* Exercise: Exactly as they stand, write out all of the entries again.
'''
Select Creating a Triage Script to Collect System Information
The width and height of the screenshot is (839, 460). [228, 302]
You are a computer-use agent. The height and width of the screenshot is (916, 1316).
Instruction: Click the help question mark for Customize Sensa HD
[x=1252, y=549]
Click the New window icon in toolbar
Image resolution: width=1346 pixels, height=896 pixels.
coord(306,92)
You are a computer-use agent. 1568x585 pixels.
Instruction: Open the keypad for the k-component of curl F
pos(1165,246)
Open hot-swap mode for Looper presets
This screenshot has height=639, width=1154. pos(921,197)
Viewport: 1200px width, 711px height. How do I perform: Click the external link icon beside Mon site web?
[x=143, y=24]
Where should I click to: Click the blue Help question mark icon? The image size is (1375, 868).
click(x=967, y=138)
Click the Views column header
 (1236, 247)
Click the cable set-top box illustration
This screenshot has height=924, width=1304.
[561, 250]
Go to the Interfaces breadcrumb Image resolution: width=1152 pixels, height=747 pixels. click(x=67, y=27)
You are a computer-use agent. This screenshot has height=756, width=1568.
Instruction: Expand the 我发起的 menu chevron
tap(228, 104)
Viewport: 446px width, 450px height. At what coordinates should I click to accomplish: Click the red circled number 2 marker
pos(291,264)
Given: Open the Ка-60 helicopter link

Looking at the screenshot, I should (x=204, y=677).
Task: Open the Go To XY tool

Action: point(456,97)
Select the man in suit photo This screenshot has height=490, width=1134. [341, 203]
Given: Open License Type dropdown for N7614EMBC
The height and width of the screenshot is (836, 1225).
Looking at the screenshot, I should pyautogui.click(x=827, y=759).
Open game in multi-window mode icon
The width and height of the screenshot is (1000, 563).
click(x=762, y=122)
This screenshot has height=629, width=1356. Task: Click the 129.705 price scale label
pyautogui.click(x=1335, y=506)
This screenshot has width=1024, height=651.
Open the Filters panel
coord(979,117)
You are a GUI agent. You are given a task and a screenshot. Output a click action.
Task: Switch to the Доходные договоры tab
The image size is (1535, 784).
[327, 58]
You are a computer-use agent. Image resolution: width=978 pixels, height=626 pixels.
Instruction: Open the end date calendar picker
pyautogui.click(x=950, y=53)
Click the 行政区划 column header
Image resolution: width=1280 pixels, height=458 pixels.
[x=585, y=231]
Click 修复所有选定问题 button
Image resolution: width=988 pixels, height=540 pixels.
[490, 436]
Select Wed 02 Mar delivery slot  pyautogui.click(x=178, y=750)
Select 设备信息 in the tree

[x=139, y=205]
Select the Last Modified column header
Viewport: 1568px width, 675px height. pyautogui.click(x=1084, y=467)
'''
* Solution for this task:
Select Creating a Triage Script to Collect System Information
The width and height of the screenshot is (839, 460). [228, 302]
You are a computer-use agent. The height and width of the screenshot is (916, 1316).
Instruction: Click the help question mark for Customize Sensa HD
[x=1252, y=549]
Click the New window icon in toolbar
Image resolution: width=1346 pixels, height=896 pixels.
coord(306,92)
You are a computer-use agent. 1568x585 pixels.
Instruction: Open the keypad for the k-component of curl F
pos(1165,246)
Open hot-swap mode for Looper presets
This screenshot has height=639, width=1154. pos(921,197)
Viewport: 1200px width, 711px height. How do I perform: Click the external link icon beside Mon site web?
[x=143, y=24]
Where should I click to: Click the blue Help question mark icon? The image size is (1375, 868).
click(x=967, y=138)
Click the Views column header
 (1236, 247)
Click the cable set-top box illustration
This screenshot has height=924, width=1304.
[561, 250]
Go to the Interfaces breadcrumb Image resolution: width=1152 pixels, height=747 pixels. click(x=67, y=27)
You are a computer-use agent. This screenshot has height=756, width=1568.
Instruction: Expand the 我发起的 menu chevron
tap(228, 104)
Viewport: 446px width, 450px height. At what coordinates should I click to accomplish: Click the red circled number 2 marker
pos(291,264)
Given: Open the Ка-60 helicopter link

Looking at the screenshot, I should (x=204, y=677).
Task: Open the Go To XY tool

Action: point(456,97)
Select the man in suit photo This screenshot has height=490, width=1134. [341, 203]
Given: Open License Type dropdown for N7614EMBC
The height and width of the screenshot is (836, 1225).
Looking at the screenshot, I should pyautogui.click(x=827, y=759).
Open game in multi-window mode icon
The width and height of the screenshot is (1000, 563).
click(x=762, y=122)
This screenshot has height=629, width=1356. Task: Click the 129.705 price scale label
pyautogui.click(x=1335, y=506)
This screenshot has width=1024, height=651.
Open the Filters panel
coord(979,117)
You are a GUI agent. You are given a task and a screenshot. Output a click action.
Task: Switch to the Доходные договоры tab
The image size is (1535, 784).
[327, 58]
You are a computer-use agent. Image resolution: width=978 pixels, height=626 pixels.
Instruction: Open the end date calendar picker
pyautogui.click(x=950, y=53)
Click the 行政区划 column header
Image resolution: width=1280 pixels, height=458 pixels.
[x=585, y=231]
Click 修复所有选定问题 button
Image resolution: width=988 pixels, height=540 pixels.
[490, 436]
Select Wed 02 Mar delivery slot  pyautogui.click(x=178, y=750)
Select 设备信息 in the tree

[x=139, y=205]
Select the Last Modified column header
Viewport: 1568px width, 675px height. pyautogui.click(x=1084, y=467)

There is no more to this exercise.